Brief => Would it be possible to copy exactly the lines from the one containing "Click the property" to the end of the entries, including both and nothing else?
#### Input data
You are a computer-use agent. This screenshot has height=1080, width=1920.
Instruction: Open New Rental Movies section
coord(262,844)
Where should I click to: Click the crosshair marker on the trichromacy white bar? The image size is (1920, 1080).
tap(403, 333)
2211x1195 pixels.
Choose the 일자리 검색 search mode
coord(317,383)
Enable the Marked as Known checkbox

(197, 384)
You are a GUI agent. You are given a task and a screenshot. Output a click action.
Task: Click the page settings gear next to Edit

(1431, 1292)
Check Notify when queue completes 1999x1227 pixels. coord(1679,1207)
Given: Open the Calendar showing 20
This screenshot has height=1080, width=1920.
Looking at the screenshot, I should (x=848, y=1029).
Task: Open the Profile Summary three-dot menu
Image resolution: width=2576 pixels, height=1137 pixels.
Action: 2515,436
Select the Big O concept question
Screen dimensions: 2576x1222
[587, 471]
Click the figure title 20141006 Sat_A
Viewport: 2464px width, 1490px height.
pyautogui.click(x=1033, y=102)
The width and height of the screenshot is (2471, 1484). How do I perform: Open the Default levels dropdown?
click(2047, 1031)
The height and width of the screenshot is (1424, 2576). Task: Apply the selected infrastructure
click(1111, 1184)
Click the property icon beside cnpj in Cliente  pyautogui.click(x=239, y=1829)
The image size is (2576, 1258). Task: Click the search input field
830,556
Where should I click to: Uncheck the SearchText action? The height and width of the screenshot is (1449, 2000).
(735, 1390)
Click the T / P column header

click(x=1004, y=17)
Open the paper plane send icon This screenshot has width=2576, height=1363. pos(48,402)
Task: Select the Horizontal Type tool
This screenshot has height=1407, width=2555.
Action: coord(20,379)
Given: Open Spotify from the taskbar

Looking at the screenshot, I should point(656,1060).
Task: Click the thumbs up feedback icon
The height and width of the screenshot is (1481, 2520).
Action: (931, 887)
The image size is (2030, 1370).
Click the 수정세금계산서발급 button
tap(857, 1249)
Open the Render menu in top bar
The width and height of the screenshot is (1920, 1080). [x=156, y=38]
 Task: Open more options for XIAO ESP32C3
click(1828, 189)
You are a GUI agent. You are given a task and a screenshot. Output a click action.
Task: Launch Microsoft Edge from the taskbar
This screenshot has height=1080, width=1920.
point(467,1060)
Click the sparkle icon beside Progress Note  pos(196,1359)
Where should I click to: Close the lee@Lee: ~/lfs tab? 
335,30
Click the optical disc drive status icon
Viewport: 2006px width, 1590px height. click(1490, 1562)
########
Answer section =>
Click the property icon beside cnpj in Cliente  pyautogui.click(x=239, y=1829)
The image size is (2576, 1258). Task: Click the search input field
830,556
Where should I click to: Uncheck the SearchText action? The height and width of the screenshot is (1449, 2000).
(735, 1390)
Click the T / P column header

click(x=1004, y=17)
Open the paper plane send icon This screenshot has width=2576, height=1363. pos(48,402)
Task: Select the Horizontal Type tool
This screenshot has height=1407, width=2555.
Action: coord(20,379)
Given: Open Spotify from the taskbar

Looking at the screenshot, I should point(656,1060).
Task: Click the thumbs up feedback icon
The height and width of the screenshot is (1481, 2520).
Action: (931, 887)
The image size is (2030, 1370).
Click the 수정세금계산서발급 button
tap(857, 1249)
Open the Render menu in top bar
The width and height of the screenshot is (1920, 1080). [x=156, y=38]
 Task: Open more options for XIAO ESP32C3
click(1828, 189)
You are a GUI agent. You are given a task and a screenshot. Output a click action.
Task: Launch Microsoft Edge from the taskbar
This screenshot has height=1080, width=1920.
point(467,1060)
Click the sparkle icon beside Progress Note  pos(196,1359)
Where should I click to: Close the lee@Lee: ~/lfs tab? 
335,30
Click the optical disc drive status icon
Viewport: 2006px width, 1590px height. click(1490, 1562)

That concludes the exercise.